La galerie en question contient environ 5 000 m3 d’eau contaminée.

L’éternel problème de l’eau contaminée

L’eau contaminée demeure le cauchemar principal de TEPCo à la centrale de Fukushima daï-ichi. Selon l’AP, sur les 6 000 travailleurs qui interviennent quotidiennement sur le site de la centrale, la grande majorité est là pour l’eau. Comme les ressources humaines et financières sont limitées, cela entrave les travaux de démantèlement.

Il y a plus de 500 000 m3 d’eau radioactive dans des cuves. A titre de comparaison, l’accident de Three Mile Island en 1979 avait généré 9 000 m3 d’eau contaminée et il a fallu 14 années pour l’évaporer et traiter les déchets. Le traitement de l’eau devrait coûter de l’ordre de 2 000 milliards de yens (14 milliards d’euros).

Kurion prétend pouvoir retirer le tritium

L’entreprise américaine Kurion, engagée par le gouvernement japonais pour trouver un moyen de séparer le tritium, hydrogène radioactif, de l’eau contaminée à Fukushima – un travail à un milliard de yens – a publié un communiqué triomphant : non seulement, la compagnie prétend pouvoir séparer le tritium, mais elle va aussi générer du dihydrogène qui pourrait être utilisé comme combustible dans les piles à hydrogène.
Il y a déjà 400 000 m3 d’eau contaminée à traiter et Kurion prévoit d’en traiter le double. Elle prévoit aussi de produire 90 000 tonnes de dihydrogène.
La compagnie prétend pouvoir adapter la performance du système au niveau requis par la demande sociétale, en restant discrète sur le coût et l’énergie consommée, et le devenir du tritium séparé.

Toujours pas de solution pour l’eau décontaminée

TEPCo voulait pomper l’eau souterraine au pied des réacteurs, la décontaminer partiellement et le rejeter en mer, mais elle vient d’abandonner le projet face à l’opposition des pêcheurs. Il faut dire que les niveaux de contamination peuvent être très élevés et que la compagnie est restée vague sur les performances du traitement de l’eau. A titre d’exemple, la contamination bêta totale dans le puits 1-6 est passée de 1,4 million de Bq/l à 2,5 millions de Bq/L entre les prélèvements des 23 et 27 octobre. Et pour l’eau pompée en amont, TEPCo s’est engagée à ce qu’elle ne dépasse pas 5 Bq/L en bêta total avant rejet dans l’océan.

TEPCo a mis en ligne un schéma avec ses différents dispositifs de traitement de l’eau contaminée. Cela devrait aider à comprendre ses communiqués, entre la station ALPS, la station ALPS améliorée et la station ALPS à haute performance…

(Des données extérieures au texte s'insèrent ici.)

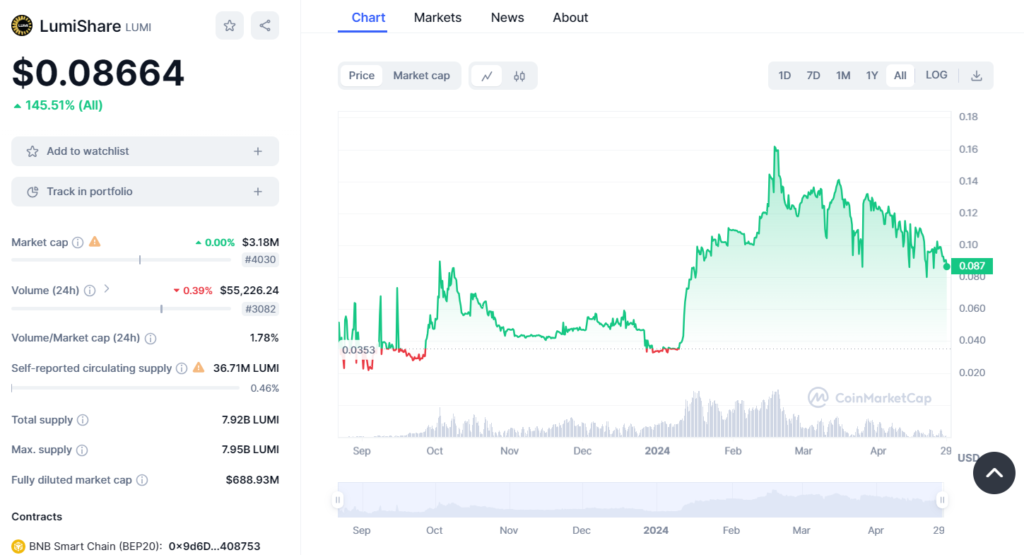Image resolution: width=1024 pixels, height=555 pixels.
Task: Toggle chart to Price view
Action: coord(361,76)
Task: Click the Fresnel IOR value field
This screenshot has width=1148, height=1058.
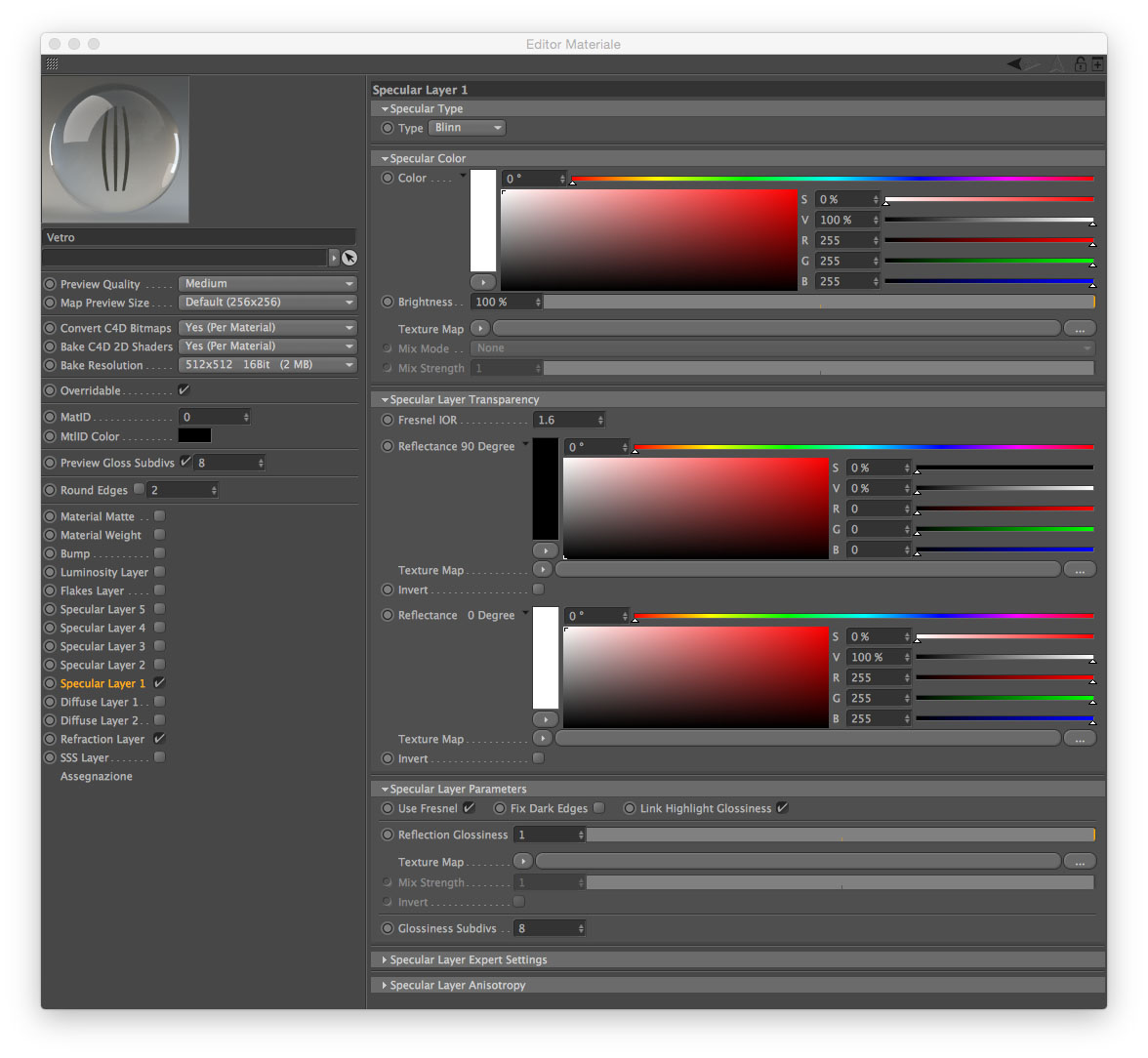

Augmentation soudaine de la contamination

Il y a quelques jours, TEPCo a annoncé, en japonais uniquement, avoir observé une augmentation soudaine de la contamination radioactive de l’eau souterraine dans des puits de contrôle situés près du réacteur n°2. L’un a eu une concentration en césium qui a atteint 428 000 Bq/L et l’autre 458 000 Bq/L. Les niveaux auraient baissé depuis et seraient 10 fois moindre. Et TEPCo se met à mettre les tableaux de résultat en ligne… (Voir, par exemple, les résultats publiés les 25, 26, 27, 28 octobre).
La contamination est toujours 10 fois plus élevée que dans les puits voisins.